Hay un cedro enorme en el patio del lugar donde me salvaron la vida.
Está en Chêne-Bougeries, cerca de Grange-Canal, en esa Ginebra que todavía conserva rastros del campo entre villas, jardines, clínicas privadas. Tierras de robles y grandes propiedades donde alguien, hace mucho tiempo, decidió plantar especies exóticas.
El árbol que yo veía desde terapia intensiva es un Cedrus atlantica ‘Glauca’, un cedro azul del Atlas. En ese lugar, el inventario de árboles aislados de Ginebra registraba, hace diez años, un ejemplar de 32 metros de alto, 25 metros de copa y 5,40 metros de circunferencia. Cinco metros cuarenta.
Un gigante.
Si estás consciente, tienes pocas opciones para distraerte en terapia intensiva. Terminas concentrado en las cosas que importan: la respiración automática, una máquina que pita al ritmo de tu corazón. Desde ese nido austero, ante el desfile de cuidadores en rotación, el cedro era la constante.
La última noche me trasladaron a otra habitación y pude ver el mismo cedro desde otro ángulo. El árbol estaba ahí, indiferente y vivo. Ya no era un elemento decorativo, sino un compañero en la paciencia, una autoridad silenciosa, allí desde antes de que yo naciera, antes de que nacieran mis padres, antes de que nacieran mis abuelos. Antes de todos nuestros dramas, miedos, exámenes médicos, pequeñas obsesiones e intentos de entender qué significa sobrevivir a algo. Casi todas las personas que estaban vivas cuando plantaron ese cedro ya han sido olvidadas. Un mal día nuestro es un minuto para el gigante. Sabes, como los ents. Una vida medida en siglos.
Y mientras yo estaba en esa cama, habitando un cuerpo que había estado a punto de apagarse, el cedro seguía haciendo lo suyo: respiraba a otro ritmo, crecía a otro ritmo, estaba en el mundo de una manera que para nosotros es incomprensible.

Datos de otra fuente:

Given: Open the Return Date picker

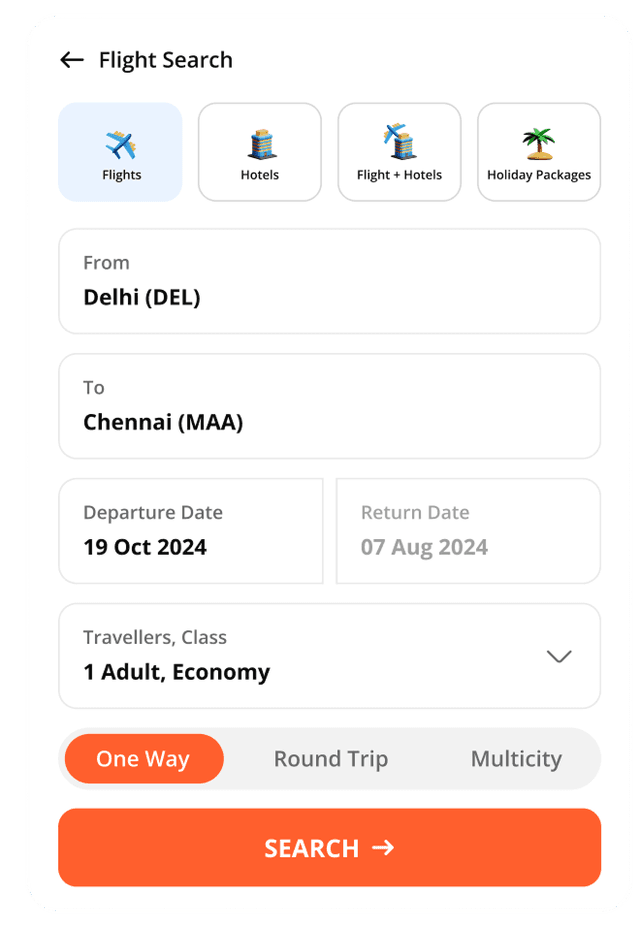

Hay demasiado pajúo por ahí convirtiendo cualquier contacto con la naturaleza en una actuación: abrazando troncos con cara de iluminado, grabándose para Instagram, todo paz y amor y «todo es energía», mientras maltrata a los demás desde su superioridad moral.
El día que me soltaron entendí que a veces esa intimidad no es una actuación, sino un momento privado que decides tener con otro organismo porque no tienes otra forma de hablar con él. Lo primero que hice fue caminar hasta el cedro y ponerle una mano encima. No fue un gesto pensado. Desde la habitación sentía el llamado, la curiosidad de sentir su corteza. Nadie me estaba mirando. No hubo música ni revelación. Solo puse la mano y lo saludé, con un poco de vergüenza: él siempre había estado ahí y yo apenas acababa de verlo. Pero también sabía que no tenía que explicarle nada.
—Hola.
Desde entonces, cada vez que vuelvo por un examen, me acerco, lo toco unos segundos y saludo al gigante. No compartimos lenguaje, sistema nervioso ni urgencia. Solo un ancestro remotísimo y la posibilidad de comunicarnos por el tacto. Qué idea tan sobrecogedora: en algún punto remoto de la historia nuestros caminos se separaron. Uno llegó hasta el gigante. El otro, hasta un mamífero con cría, pastillas en la mesa y conciencia de la muerte.
El cedro no devuelve el saludo. No consuela, no explica nada, no dice que todo va a estar bien. El cedro no tiene respuestas más allá de lo evidente, si es que escuchas. El cedro permanece allí, enorme, extranjero, viejo, azul. Traído de las montañas del Atlas para terminar en un patio de Ginebra, en el lugar donde renací.